By: Kyle Petersen; Photos by: Bree Burchfield
More than most, Toro y Moi is a musical act that reinvents itself with every album cycle. Since the pre-Causers of This days when Chaz Bundick (Chaz Bear?) played shows half behind a DIY laptop and keyboard combination as a chillwave progenitor to the almost-jammy guitar pop of 2015’s What For?, the Toro y Moi project has constantly tested its own boundaries, trying on various permutations of dance-centric indie rock, funk and pop as if flipping through an exceptionally-curated record collection.
Bundick, a Columbia native who led the sharp indie rock quartet The Heist & the Accomplice in his college days at USC, adapted his live band to each of the singular aesthetic visions of his recordings each time he flipped the dial, adding drummer Andy Woodward and bassist Patrick Jeffords and then, later on, guitarist Jordan Blackmon and then keyboardist Anthony Ferraro to the proceedings. That core nucleus carried him far, even through the beats-oriented pop of 2013’s Anything in Return, but at a certain point it felt like the touring version of the band stood resolutely apart from the studio creations, and that Bundick was pretty fine with that.
Then came last year’s Boo Boo, a moody pop affair that showed traces of The Weeknd-style R&B and the grimy grandeur of some of Toro’s hip-hop production on the side. As ambient and inscrutable as that album could get, it was among the most consciously pop the project had yet leaned. Too, it was difficult to imagine the live band translating many of these songs to the stage. That Bundick didn’t tour on the effort seemed right and would ultimately prove prescient.

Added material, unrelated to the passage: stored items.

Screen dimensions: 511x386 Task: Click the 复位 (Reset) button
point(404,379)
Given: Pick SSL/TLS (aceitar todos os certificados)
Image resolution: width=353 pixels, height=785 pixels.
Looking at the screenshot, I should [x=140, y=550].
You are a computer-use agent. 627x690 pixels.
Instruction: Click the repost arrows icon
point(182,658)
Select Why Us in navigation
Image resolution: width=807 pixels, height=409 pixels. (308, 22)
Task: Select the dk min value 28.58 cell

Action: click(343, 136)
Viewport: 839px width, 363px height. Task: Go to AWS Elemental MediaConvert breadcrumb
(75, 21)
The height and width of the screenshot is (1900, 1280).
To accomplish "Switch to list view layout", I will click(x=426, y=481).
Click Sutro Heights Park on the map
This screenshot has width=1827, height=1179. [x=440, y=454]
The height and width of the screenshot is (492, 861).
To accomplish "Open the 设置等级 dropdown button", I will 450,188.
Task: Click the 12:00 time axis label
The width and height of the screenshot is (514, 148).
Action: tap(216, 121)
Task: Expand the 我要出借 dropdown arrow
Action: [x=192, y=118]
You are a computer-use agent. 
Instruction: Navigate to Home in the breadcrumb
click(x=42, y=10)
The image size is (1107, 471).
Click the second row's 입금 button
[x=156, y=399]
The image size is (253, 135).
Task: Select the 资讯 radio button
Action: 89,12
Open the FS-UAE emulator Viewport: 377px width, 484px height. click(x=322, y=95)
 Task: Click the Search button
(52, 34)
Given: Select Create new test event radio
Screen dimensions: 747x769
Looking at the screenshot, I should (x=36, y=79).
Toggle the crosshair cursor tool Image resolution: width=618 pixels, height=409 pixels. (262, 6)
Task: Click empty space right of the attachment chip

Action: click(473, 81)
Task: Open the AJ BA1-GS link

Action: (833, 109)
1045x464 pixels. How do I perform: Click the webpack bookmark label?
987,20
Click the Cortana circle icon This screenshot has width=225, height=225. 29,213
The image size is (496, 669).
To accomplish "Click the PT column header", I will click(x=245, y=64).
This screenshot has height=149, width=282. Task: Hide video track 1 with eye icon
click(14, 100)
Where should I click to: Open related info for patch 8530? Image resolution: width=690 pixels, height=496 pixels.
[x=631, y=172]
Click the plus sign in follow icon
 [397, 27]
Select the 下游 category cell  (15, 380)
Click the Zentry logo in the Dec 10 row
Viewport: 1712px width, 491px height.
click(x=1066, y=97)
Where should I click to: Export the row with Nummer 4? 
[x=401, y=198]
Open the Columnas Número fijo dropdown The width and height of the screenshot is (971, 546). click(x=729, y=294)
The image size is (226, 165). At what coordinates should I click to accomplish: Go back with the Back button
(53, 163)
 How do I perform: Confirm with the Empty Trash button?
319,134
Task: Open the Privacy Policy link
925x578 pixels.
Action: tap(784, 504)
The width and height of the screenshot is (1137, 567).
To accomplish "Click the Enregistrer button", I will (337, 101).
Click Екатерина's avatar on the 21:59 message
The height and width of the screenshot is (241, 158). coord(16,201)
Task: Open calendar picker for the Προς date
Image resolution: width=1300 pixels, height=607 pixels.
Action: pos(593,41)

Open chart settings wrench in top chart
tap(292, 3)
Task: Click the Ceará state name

This Columbia show was the final date on the first string of non-DJ sets Toro y Moi had played since Boo Boo and comes in conjunction with the release of an advance single, “Freelance,” ahead of a full-length in early 2019. And it’s clear we’re getting a very different Toro experience going forward. Now performing without Blackmon and with Jeffords on synths as much as bass, Bundick is stepping fully into the frontman role, often drifting decisively away from the keys to roam the stage and lean into the considerable power of his vocal hooks rather than laying low in the groove. It’s a move he could have made at arguably any point in his career thus far, but it fits the new material particularly well, placing him in the lineage of artists like Frank Ocean and Sampha whose auteur styles and left-field melding of pop and R&B manage to command large audiences.
Venturing through much of Boo Boo and new material from the forthcoming album amid a smattering of older tunes that fit the new direction, Bundick was as confident as a performer as I can ever remember seeing him. Even amid the most sweaty, dancefloor-ready vamps of the past, there’s always been something fundamentally bedroom producer about him, that felt like a masterful musician reimagining the music swimming around in his brain while saddled in front of the computer screen.
And that’s probably still who he is at heart but, for the first time, it’s possible to imagine that quiet, bespectacled oddball from around the way as the most unlikely thing of all—not just a nationally renowned indie artist, but a genuine pop star.
This might be some hell of a new record.